Senin, 14 April 2014

"Monolog Kecil Perjalan"


Bandar Lampung. Feb, 7th 2014. 10:04 WIB

Semua barang sudah dikemas.
Pakaian pun sudah masuk dalam tas.
Tak mampu membendung akan rasa puas.
Kami pun cepat saja untuk bergegas.

Dua orang manusia-Aku dan seorang teman satu Institusi akan mengunjungi sebuah tempat yang terletak jauh di sebelah timur pulau Jawa. “Kampung Inggris” namanya. Mungkin semua orang berfikir pada satu titik kesimpulan. “Kampung”-Pemandangan alam yang indah, derasnya suara aliran sungai yang mengalir, atau bahkan suara decitan burung-burung yang menyambut hangatnya suasana di pagi hari. “Inggris”-dimana banyak tersebar manusia-manusia asing yang disebut-sebut sebagai londo bermukim di tempat tersebut untuk mengajarkan kemampuan berbahasa yang baik dan benar kepada berbagai warga pendatang dari seluruh Indonesia.

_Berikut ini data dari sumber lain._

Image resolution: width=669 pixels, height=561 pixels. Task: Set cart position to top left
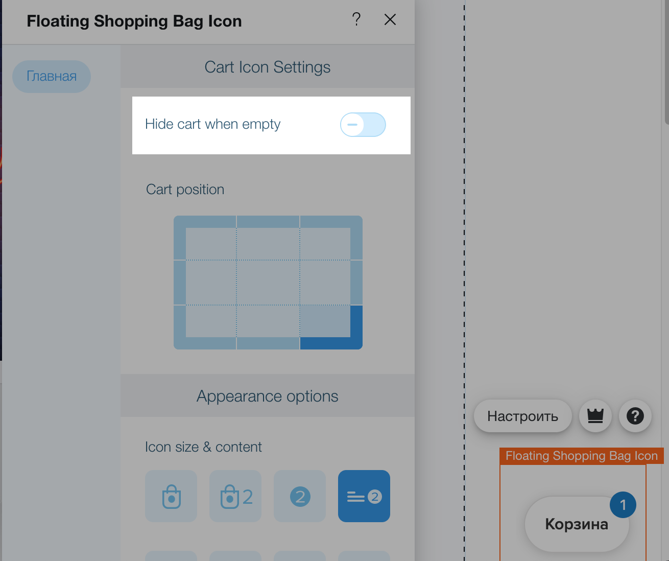point(205,238)

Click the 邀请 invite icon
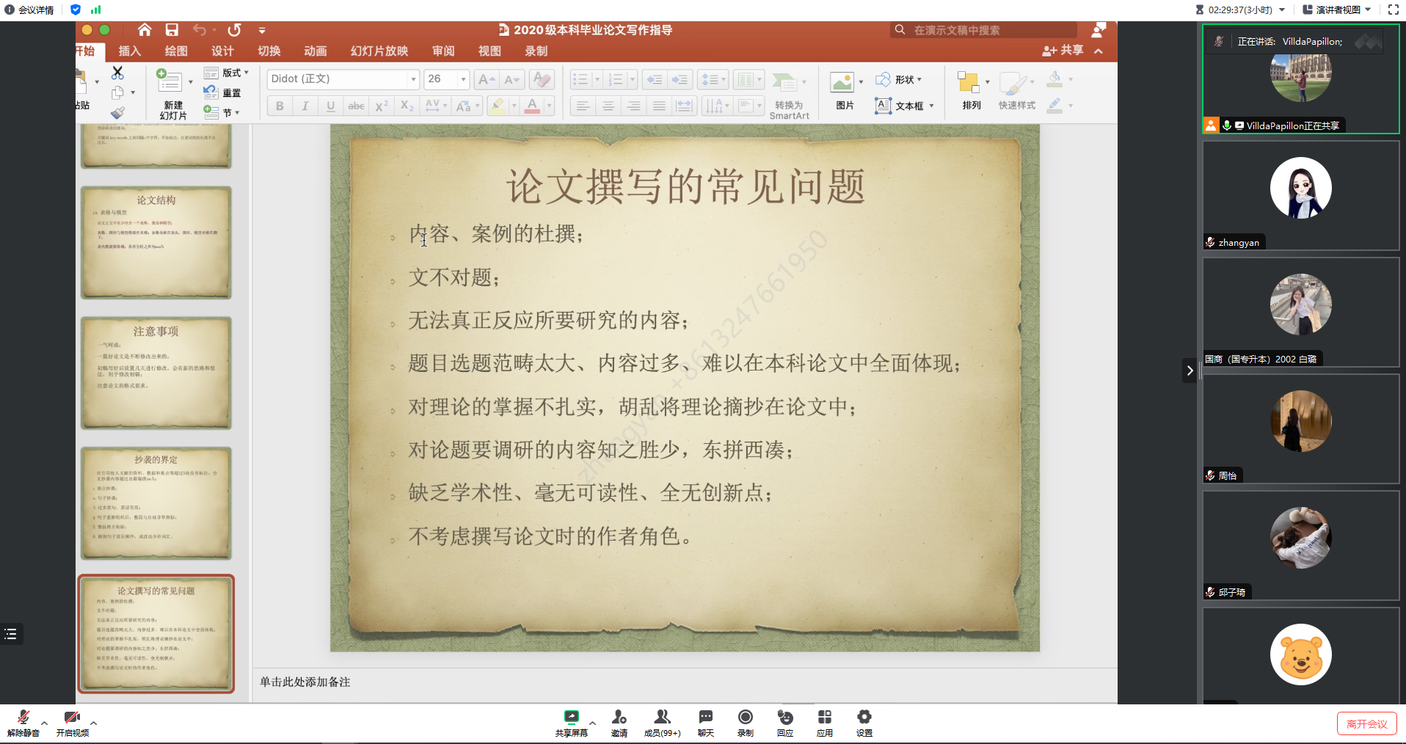(619, 722)
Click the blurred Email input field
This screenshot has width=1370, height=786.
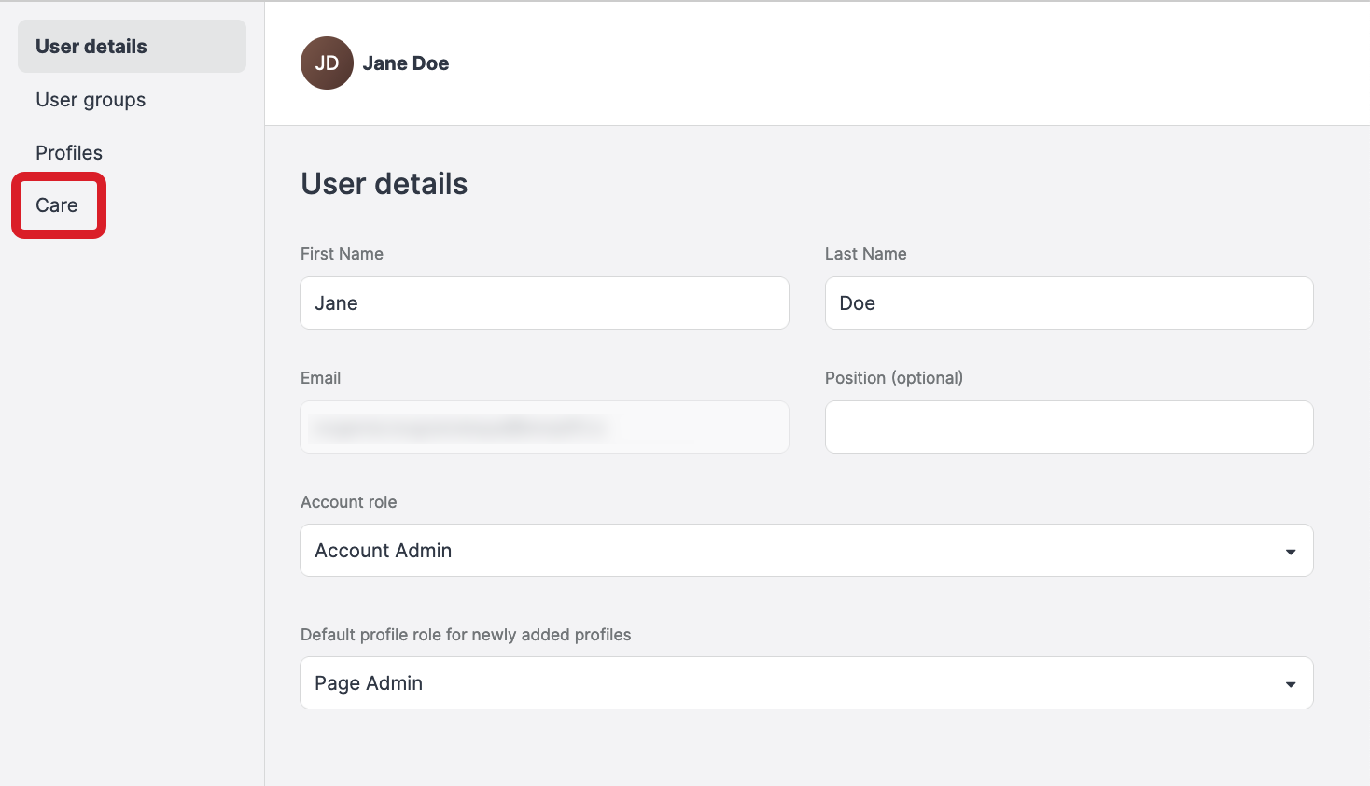(544, 428)
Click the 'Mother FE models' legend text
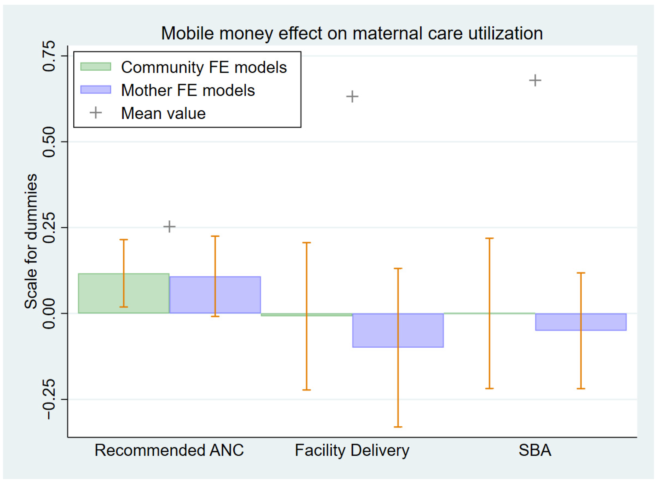The image size is (657, 484). (x=188, y=90)
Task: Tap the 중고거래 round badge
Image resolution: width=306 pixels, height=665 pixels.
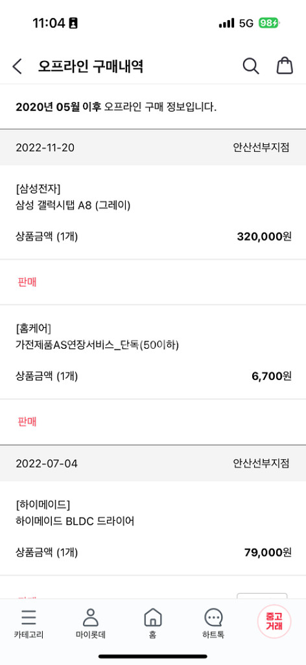Action: pos(274,621)
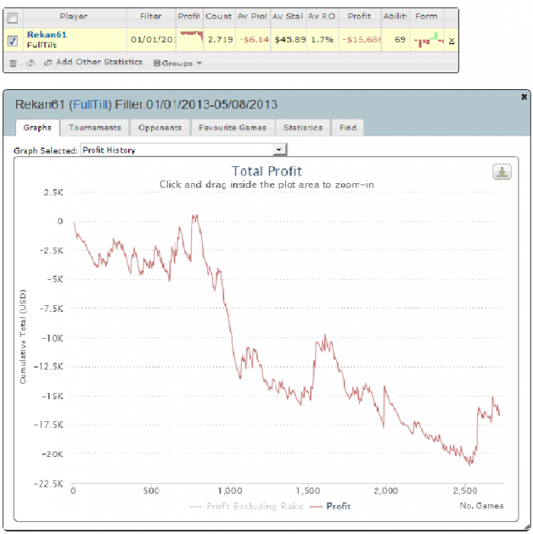The height and width of the screenshot is (534, 533).
Task: Sort by the Count column header
Action: (x=219, y=16)
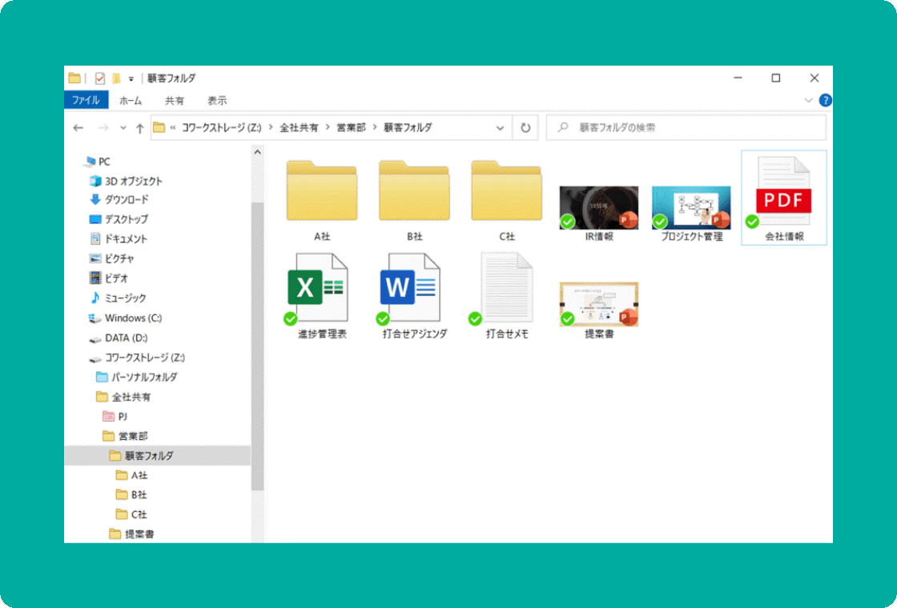Open the ファイル menu
This screenshot has width=897, height=608.
pos(88,100)
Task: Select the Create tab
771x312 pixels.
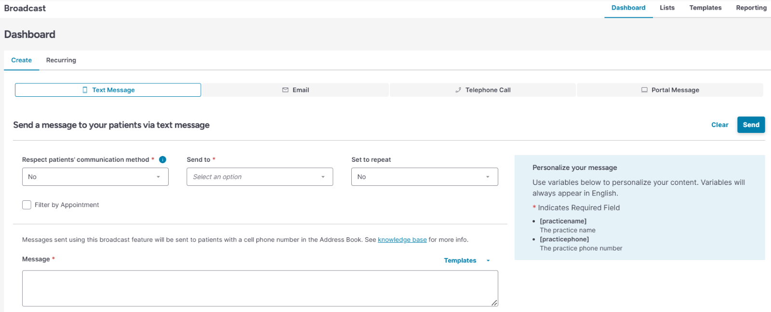Action: pos(22,60)
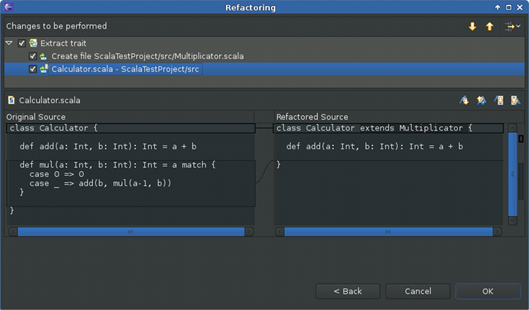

Sebuah persepsi memang hanya ada dalam jati diri. Realita pun kini tak sebanding dengan ekspektasi.

Tak dapat dipungkiri bahwa hal semacam itu memang jarang sekali ditemukan di zaman ini. Sebuah institusi ternama pun sudah mulai membangun suatu kemajuan yang dapat terbilang signifikan untuk sebuah tempat wisata berbasis edukasi.

Larut dalam sebuah perjalanan. Berawal dengan Bus Ekonomi yang sejak tadi telah berjejer rapi menunggu kedatangan kedua orang laki-laki yang akan menuju sebuah pelabuhan besar yang terletak di penghujung pulau Sumatera. Berbekal tekad, niat, dan pengetahuan yang minim akan sebuah perjalanan, mereka paksakan untuk tetap melanjutkan perjalanan.

30 menit sudah bus itu berjalan-kadang melambat, kadang dipercepat. Dan kini ku tak kuat lagi untuk menahan rasa kantuk. Lalu kedua mata pun perlahan-lahan mulai terkatup. Deru mesin yang semula bising pun kini hanya terdengar sayup-sayup.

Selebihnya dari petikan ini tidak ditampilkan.